Russian officials claim today that the USSR never possessed an offensive biological weapons program. In fact, the Soviet government spent billions of rubles and hard currency to fund a hugely expensive weapons program that added nothing to the country’s security. This history is the first attempt to understand the broad scope of the USSR’s offensive biological weapons research—its inception in the 1920s, its growth between 1970 and 1990, and its possible remnants in present-day Russia. We learn that the U.S. and U.K. governments never obtained clear evidence of the program’s closure from 1990 to the present day, raising the critical question whether the means for waging biological warfare could be resurrected in Russia in the future.

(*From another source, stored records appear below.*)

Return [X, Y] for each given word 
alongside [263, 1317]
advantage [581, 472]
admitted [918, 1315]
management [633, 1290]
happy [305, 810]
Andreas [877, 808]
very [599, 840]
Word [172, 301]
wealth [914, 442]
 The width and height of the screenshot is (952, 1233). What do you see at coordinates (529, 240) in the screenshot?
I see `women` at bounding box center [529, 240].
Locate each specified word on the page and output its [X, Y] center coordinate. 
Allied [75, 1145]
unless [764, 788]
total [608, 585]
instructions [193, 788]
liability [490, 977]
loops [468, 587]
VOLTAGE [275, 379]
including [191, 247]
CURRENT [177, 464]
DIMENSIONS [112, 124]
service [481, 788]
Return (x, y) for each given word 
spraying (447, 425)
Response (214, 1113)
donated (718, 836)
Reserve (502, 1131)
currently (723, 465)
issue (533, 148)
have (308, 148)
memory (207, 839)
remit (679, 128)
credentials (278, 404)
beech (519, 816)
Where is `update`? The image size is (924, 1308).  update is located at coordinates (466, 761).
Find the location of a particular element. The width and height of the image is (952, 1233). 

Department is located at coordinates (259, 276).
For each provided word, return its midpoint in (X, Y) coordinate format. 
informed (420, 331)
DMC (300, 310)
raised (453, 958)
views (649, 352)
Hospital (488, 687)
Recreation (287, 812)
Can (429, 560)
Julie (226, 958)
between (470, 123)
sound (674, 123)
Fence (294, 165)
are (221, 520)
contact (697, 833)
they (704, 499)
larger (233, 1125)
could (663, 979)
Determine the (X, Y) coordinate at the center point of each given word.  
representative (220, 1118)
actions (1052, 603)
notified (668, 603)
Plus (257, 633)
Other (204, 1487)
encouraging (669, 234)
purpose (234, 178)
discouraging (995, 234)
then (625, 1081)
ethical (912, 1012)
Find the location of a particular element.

Based on interviews with important Soviet scientists and managers, papers from the Soviet Central Committee, and U.S. and U.K. declassified documents, this book peels back layers of lies, to reveal how and why Soviet leaders decided to develop biological weapons, the scientific resources they dedicated to this task, and the multitude of research institutes that applied themselves to its fulfillment. We learn that Biopreparat, an ostensibly civilian organization, was established to manage a top secret program, code-named Ferment, whose objective was to apply genetic engineering to develop strains of pathogenic agents that had never existed in nature. Leitenberg and Zilinskas consider the performance of the U.S. intelligence community in discovering and assessing these activities, and they examine in detail the crucial years 1985 to 1992, when Mikhail Gorbachev’s attempts to put an end to the program were thwarted as they were under Yeltsin.